Immediately notify your insurance carrier. Your insurance company will appoint a lawyer to defend you and pay any settlement or judgment up to the policy limits. The defense attorney will invesitgate the incident and may be able to flush out inaccuracies or fraudulent statements and conduct. Police report is not evidence. Both the driver and the officer can be examined under oath, and a competent attorney should be able to expose the inaccuracies and falsities. Good luck.
This response is for information purpose only and does not constitute a legal advice. This response does not create an attorney-client relationship.

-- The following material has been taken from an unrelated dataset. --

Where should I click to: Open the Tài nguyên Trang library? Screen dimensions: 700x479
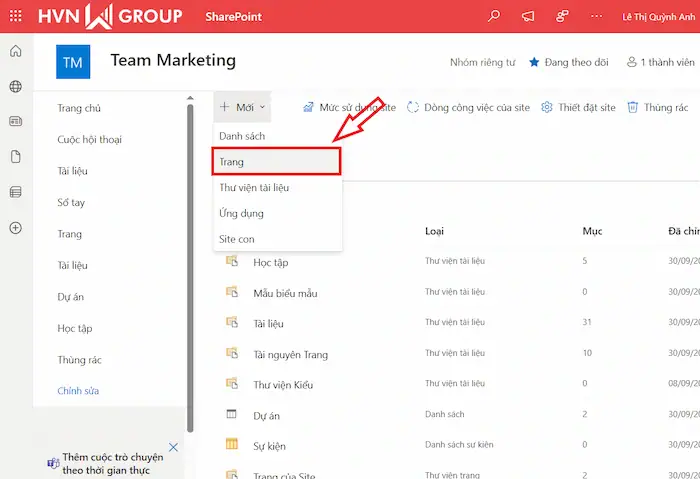[290, 354]
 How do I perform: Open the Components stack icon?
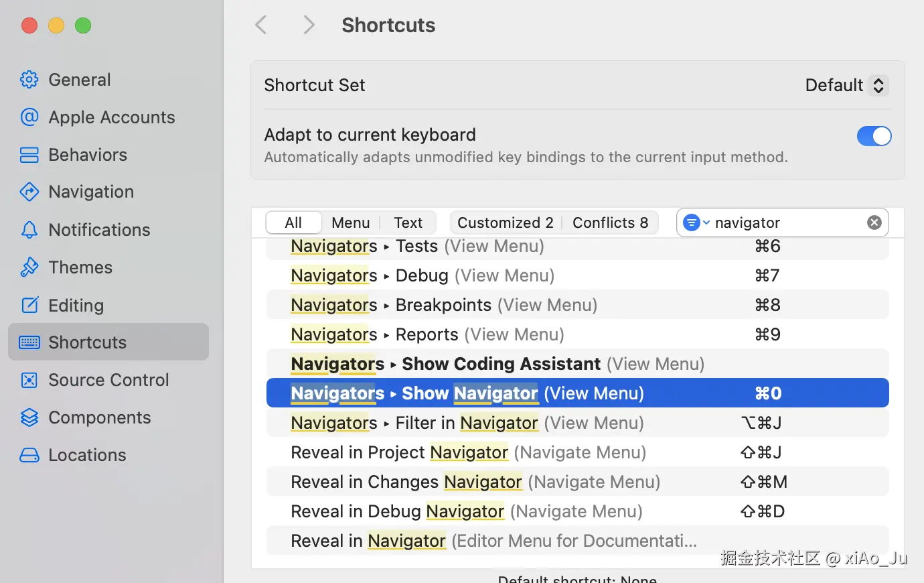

If a lawsuit is filed against you, you will eventually give a deposition. At the deposition, you will be questioned under oath, and will have the opportunity to describe what happened and dispute whatever inaccuracies there are in the police report.
Similarly, the other driver will have to give a deposition. Your insurance company will provide you with an attorney, and this attorney will be able to question the other driver about the specifics of the incident and any inaccuracies in the police report. Make sure to let your attorney know what you believe happened, and how the police report is incorrect.

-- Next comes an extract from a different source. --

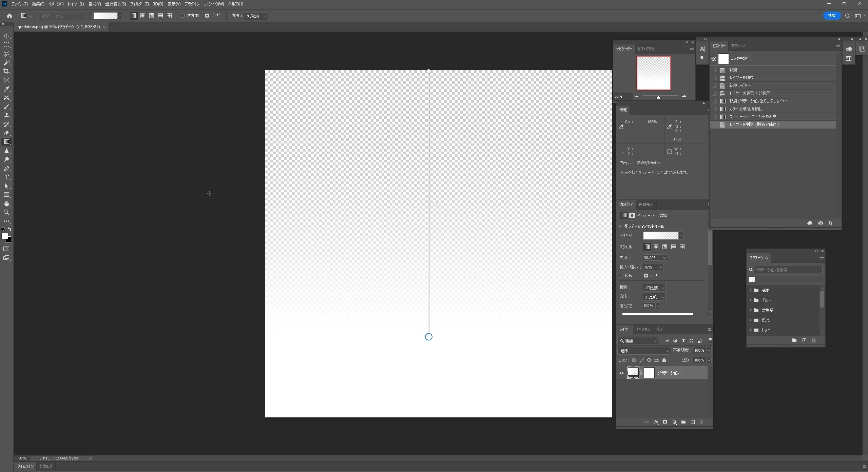The width and height of the screenshot is (868, 472).
Task: Select the Eraser tool
Action: click(6, 133)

Legal Disclaimer: If this information has been helpful, please indicate below. Mr. Wells is licensed to practice law in Missouri. The response herein is not legal advice and does not create an attorney/client relationship. The response is in the form of legal education and is intended to provide general information about the matter within the question. Oftentimes the question does not include significant and important facts and timelines that, if known, could significantly change the reply and make it unsuitable. Mr. Wells strongly advises the questioner to confer with an attorney in your state in order to ensure proper advice is received.
Police officers make mistakes too, just like all of us. Consider writing up a very brief statement of the facts, focusing on those facts that contradict the police report. Then, hand-walk it in to the police department and ask that it be attached to the report. The police may or may not attach it, but you'll always be able to say that, from the very beginning, you attempted to set the record straight. (Hang on to a copy of your written statement, of course.) If you are sued, the lawsuit may drag on for months, even years. You don't want to be accused of conveniently changing your story years after the incident.
The good news is, you won't have to hire a lawyer - your insurance company will do that for you. Immediately notify your insurance company of this potential claim. If you are, indeed, sued, they will retain counsel for you.
You should always seek the advice of a lawyer through a face-to-face meeting, or at least through a telephone conference. You should never act solely upon the advice of strangers (even lawyers) with whom you e-chat on websites. I am not your lawyer and you are not my client, so you cannot rely upon my comments, or any comments made by lawyers on websites like this.